Multirotor aircraft are mechanical systems that exist in 3D space with six degrees of freedom (DOF) consisting of N rotors. From the aspect of dynamics, they are considered as symmetrical rigid bodies, where the only moving parts are the rotors of the propulsion assembly on whose axes are mounted propellers with a fixed pitch angle. Propellers create aerodynamic forces and moments by their rotation, so it follows that the angular velocities of the rotor are the only variables that have a direct impact on flight dynamics. The development and design of multirotor UAVs depend on constraints in size and energy consumption, and a key parameter in system design is aircraft weight. Given that the multirotor type of UAV is characterized by high energy consumption, it is extremely important to correctly select the components and parameters of the system in order to reduce energy consumption and extend the flight duration. To ensure overall flight performance, it is necessary to determine the thrust-to-weight ratio (TWR), and as a rule, aircraft are designed with approximately twice the thrust of the weight.

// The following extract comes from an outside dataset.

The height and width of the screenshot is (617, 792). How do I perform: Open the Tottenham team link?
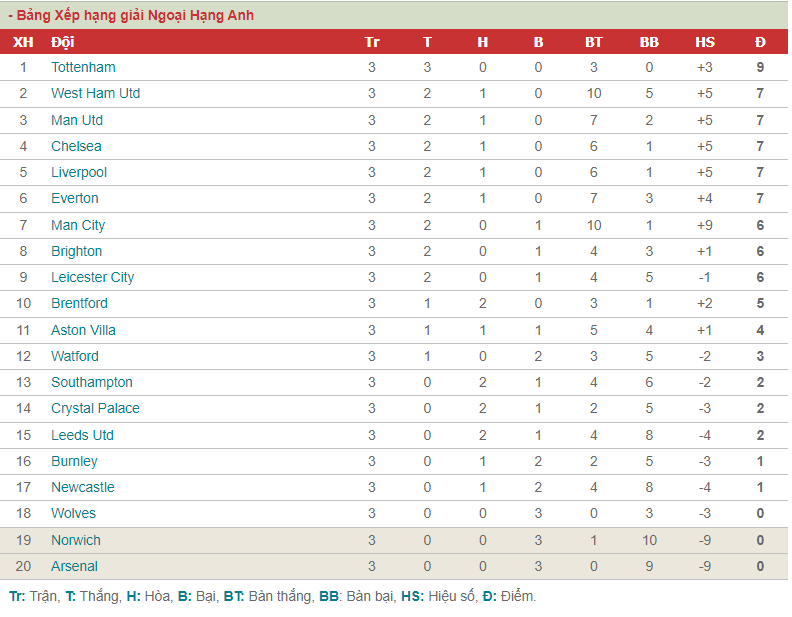point(83,67)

3.1 Equipment and payload subsystem

The equipment of a multirotor aircraft depends primarily on the mission to be performed, which affects the selection of components and parameters of other subsystems. In addition to standard applications where multirotor UAVs are used in data collection missions, mainly using different types of cameras, they can also be used in special applications. Since the paper considers the application in precision agriculture in smart spraying tasks, the payload of the aircraft is divided into two segments. The first segment consists of the equipment in charge of distributing and spraying the chemical under pressure. The essential parts are a set of hoses and manifolds, sprinklers, nozzles, and pump assembly. It is mounted on the existing aircraft frame, mainly on the landing gear or propulsion arms. The second segment consists of a tank containing a chemical that has a variable mass since it is deployed during the mission.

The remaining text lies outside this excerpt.